Your story is identical to mine! I was also lucky my son was born without my water breaking, so chances of infection were next to none. However, I was still grateful for the extra day of professional observation!
A heart of stone would ache for this mother. Her dream was not extraordinary, and should have come true – came so heartbreakingly close to being true – but yet another blog on the subject of the safety of homebirth that sets out to educate the unenlightened and makes birth sound oh so simple – yes, maybe you could wish that for her but it only deflects on to the next mum persuaded to believe it.
For more examples, check out oregonmidwifeinfo.com, homebirth thread on babycenter, and sisters in chains.

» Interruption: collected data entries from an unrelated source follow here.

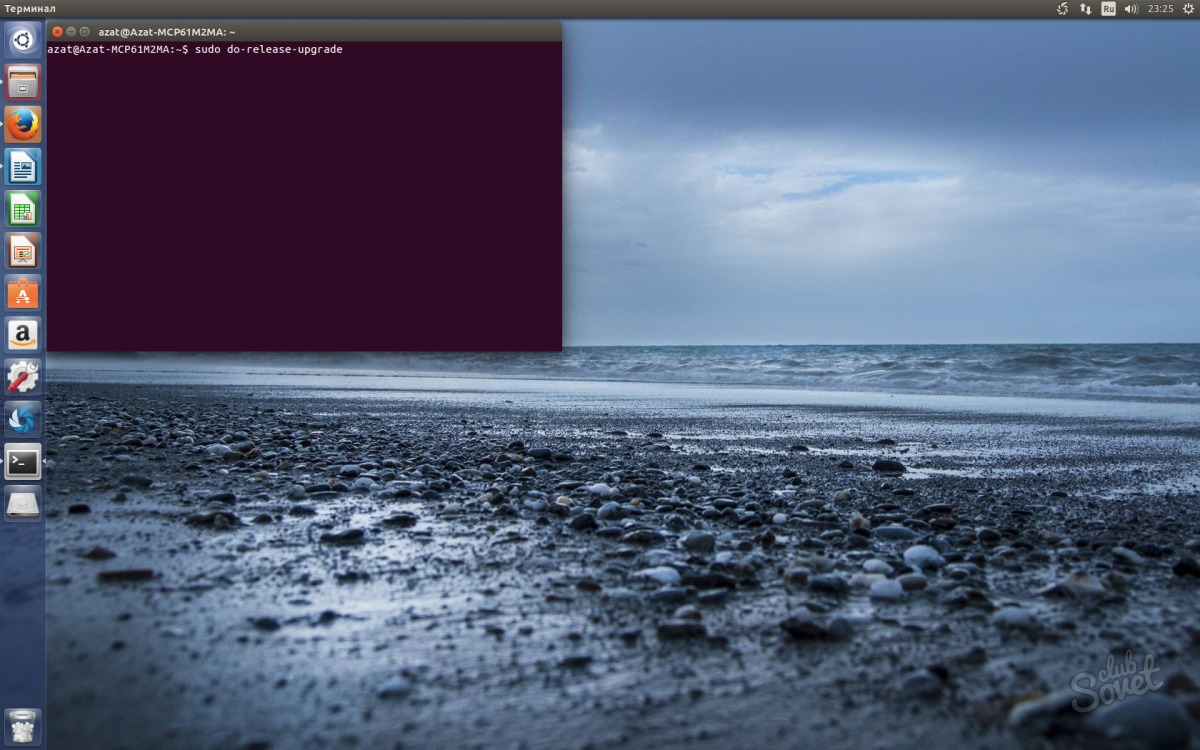Click the swirl indicator in top panel
The image size is (1200, 750).
tap(1062, 9)
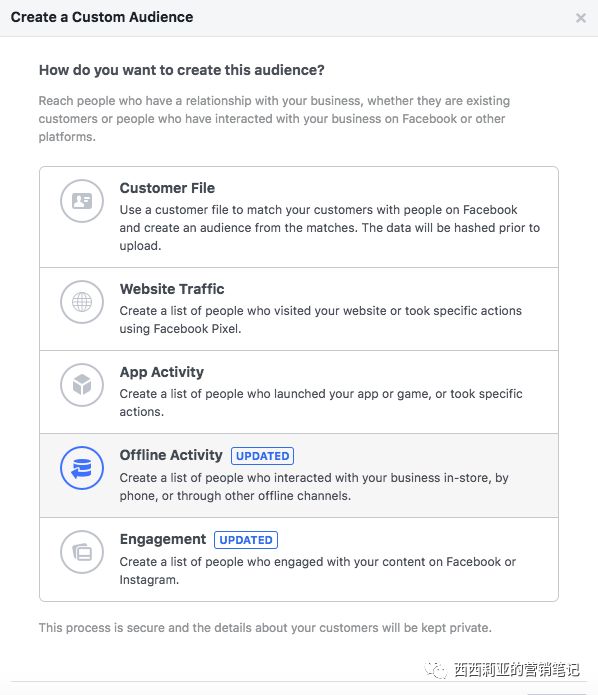This screenshot has height=695, width=598.
Task: Click the Customer File contact card icon
Action: (x=82, y=201)
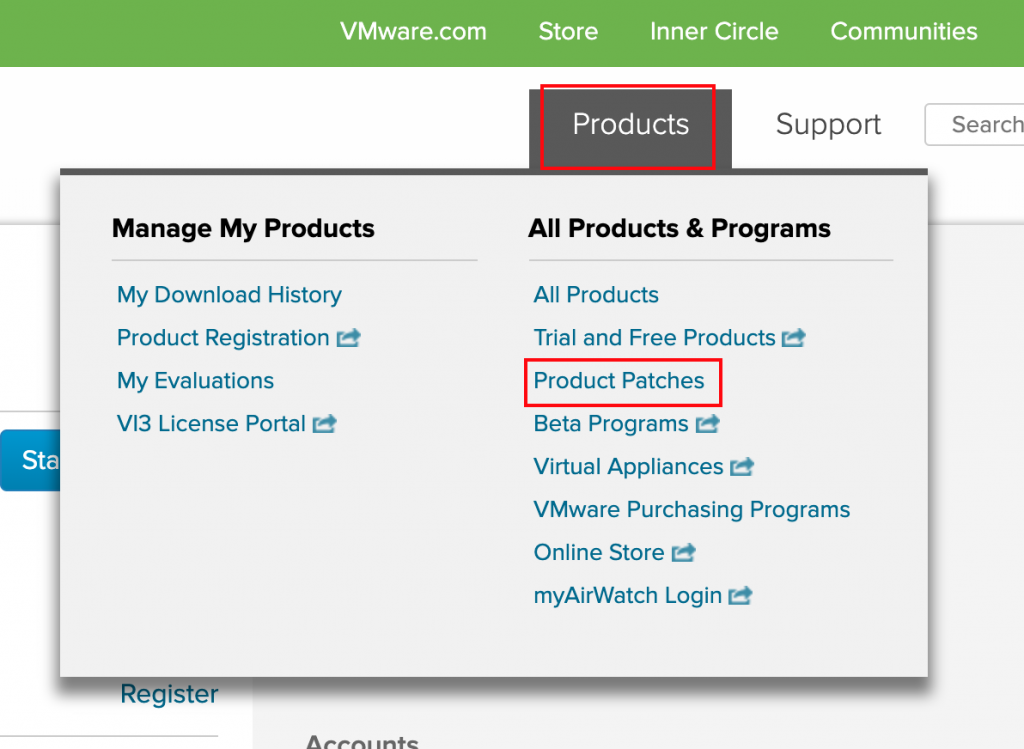This screenshot has height=749, width=1024.
Task: Go to All Products link
Action: coord(596,295)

They promote home birth, despite the fact that with certain complications — such as placental abruption — only a hospital will suffice.
“Unfortunately, studies which have not differentiated between planned and unplanned home birth or attendance by qualified versus unqualified attendants, and/or that do not clearly define appropriate inclusion criteria, have been used to discredit all home birth. The evidence indicates that appropriate client selection, attendance by a qualified provider, sound clinical judgment, and transfer to a receptive environment when
necessary, promote safe outcomes.”
What I would like to see is figures on how much of the morbidity/mortality occurs in low risk women. Indeed, how many of the avoidable poor and bad outcomes are a consequence of women being regarded as low risk. “low risk woman” is a category that doesn’t exist in reality except in retrospect. You can categorise a birth as low risk when it is over, and I suppose it is necessary to go along with the notion of “no immediately obvious or concerning risk” because most women will fit into that category and stay there. But, based on my experience – one low risk disaster, one high risk success, there needs to be a re-think of what counts as avoidable, and clearer definitions of “low risk”.
I suppose what it distills down to is: Are you an optimist or a pessimist. I had a super easy pregnancy. I was a bit old, but otherwise healthy. I was planning on an un-medicated delivery. My CNMs were very supportive and optimistic. And also waaaay off about the position of my baby. I suspected she was a breech. They were very reassuring she was not. If I had not been in the hospital my super easy un-medicated low risk delivery could have been a disaster. The whole reason for going to a hospital is that when it hits the fan you want that OB who can help delivery your baby safely.
Oh. OK. I’m scratching my head thinking….
DISCLAIMER: I am a moron and I admit it. I don’t admit to being an idiot. To my fellow morons: you know, maybe you need to find out how a site works before you post? That’s something even a moron like me knew to do before I first posted, not to mention it saved me from looking like an idiot, so I could be just a moron.
Will this do?
You’re right of course, and I should have said “mother and father.”
Also, I need to take my own advice and stop feeding the trolls. This is not the time or the place for shit-stirring. Have some respect.
to many people share waaaay to much info on their little bundles
Just to run on with this point – it infuriates me that any parent would be prepared to violate their child’s privacy to gain validation without regard to the potential harm.
I was reminded of this recently when a fairly histrionic FB contact posted about her 7yo son’s trip to the hospital to remove a foreign object he had inserted into himself.
There are now a few hundred people that know this fact, and this could cause him a lot of social problems when he reaches high school in a few years.
Their style of writing is actually quite different. Well done, again, on the research . . .
Your “belief” has no impact on how risky something is.
http://www.skepticalob.com/
It’s like you’ve never read an NCB blog or read MDC. Googling the phrase “your body knows how to give birth” returns 559,000 results. The phrase “trust birth”, 43,400; “birth is as safe as life gets”, 109,000 results.